Amnesty International on Monday urged Moderna to share its COVID-19 technology to ensure the vaccine breakthrough is not limited to rich countries.
The US biotech company announced earlier on Monday that its new vaccine was 94.5 percent effective against COVID-19.
Stephen Cockburn, Amnesty International’s Head of Economic and Social Justice Program, said Moderna should now ensure that poor countries around the world have access to the vaccine to prevent the global spread COVID-19.
To date, Moderna is the only company that has committed to not enforce its intellectual property rights and allow others to make the vaccine.
“Having already sold most of its potential 2021 vaccine supply to rich countries, Moderna must follow through on its promise to allow others to make the vaccine, and provide the knowledge and technology to do so, once the vaccine has proven to be safe and effective,” Cockburn said in a statement.
“Companies like Moderna and Pfizer-BioNTech have a responsibility to respect human rights, and they should play a leading role towards a global solution to COVID-19 by sharing and ensuring affordable prices. They must not act in a way that allows governments to hoard vaccines for a privileged few.
“We can only put an end to COVID-19 if companies ensure that those most in need of life-saving vaccines are not left behind. It’s time for companies to live up to their human rights responsibilities and ensure the widest possible access to their innovations.”

────────────────────

Exercises to complete
**a.** In the news item on Amnesty International's appeal to Moderna, rewrite the portion from "The US biotech" to "make the vaccine.", swapping "vaccine" for "inoculation".
**b.** Carry on the news item about Amnesty International urging Moderna to share its COVID-19 vaccine technology, picking up after its final sentence.

────────────────────

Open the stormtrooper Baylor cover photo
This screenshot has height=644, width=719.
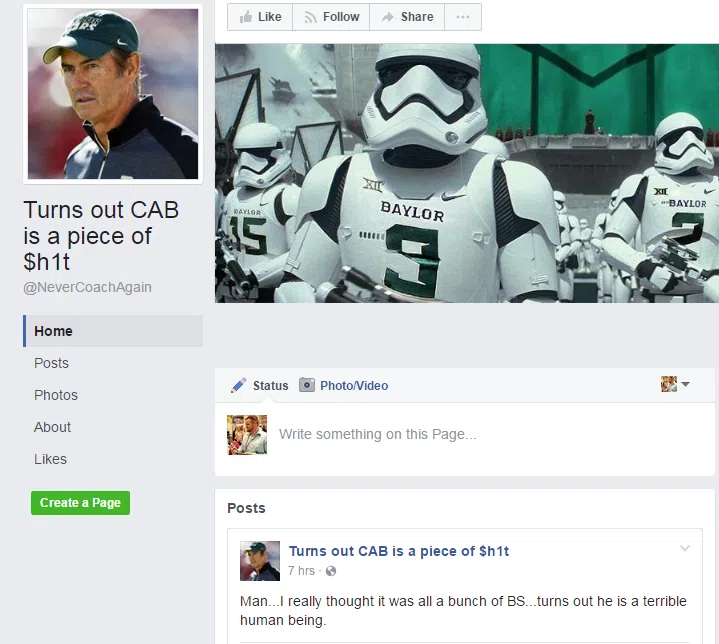tap(467, 173)
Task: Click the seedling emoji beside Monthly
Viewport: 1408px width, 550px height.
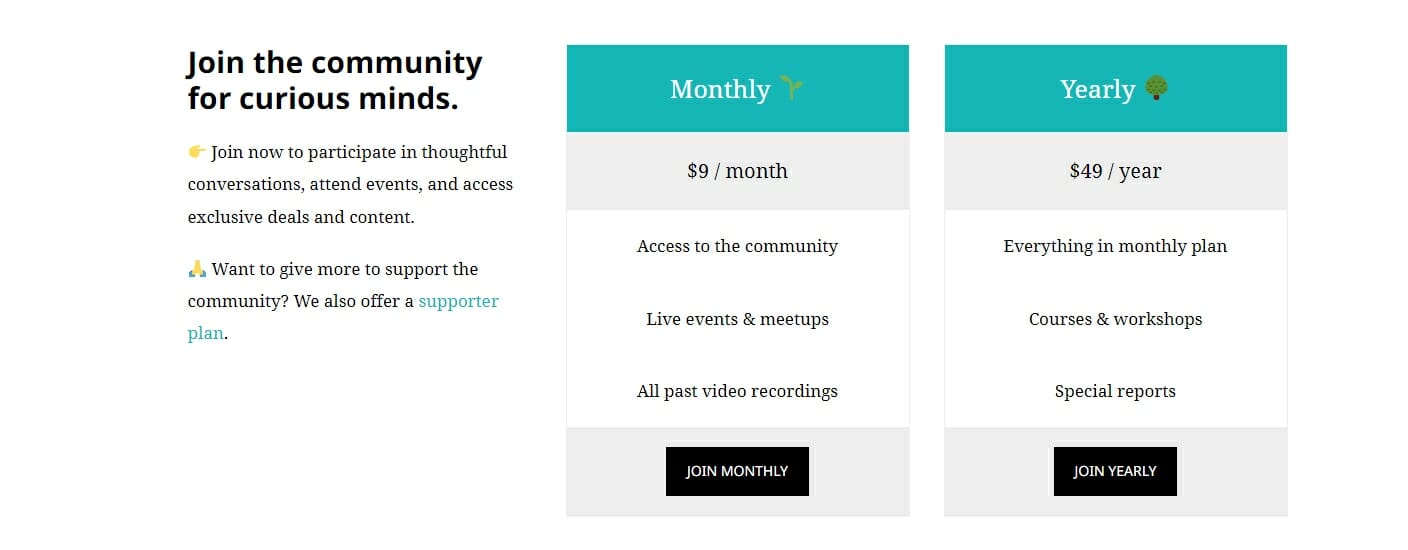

────────────────────

Answers in order
**a.**
The US biotech company announced earlier on Monday that its new inoculation was 94.5 percent effective against COVID-19.
Stephen Cockburn, Amnesty International’s Head of Economic and Social Justice Program, said Moderna should now ensure that poor countries around the world have access to the inoculation to prevent the global spread COVID-19.
To date, Moderna is the only company that has committed to not enforce its intellectual property rights and allow others to make the inoculation.

**b.**
Moderna has said it can manufacture between 500 million and 1billion vaccine doses in 2021 (two doses per person needed), but it has only struck deals with rich countries that may account for the majority of these.
The US has paid for 100 million doses already, with an option of a further 500 million. Canada has ordered 56 million, Japan 50 million, and the European Commission completed advanced talks with Moderna for up to 160 million doses. As these negotiations tend to be done behind closed doors, additional deals could also be underway, added Amnesty International.
The new development follows a UN Special Rapporteurs statement on November 9, which highlighted that companies “should refrain from causing or contributing to adverse impacts on the rights to life and health by invoking their intellectual property rights and prioritizing economic gains.”
Under international law, companies have a responsibility to respect human rights and, among others, must not impede States’ efforts to realize the right to health and access to medicines.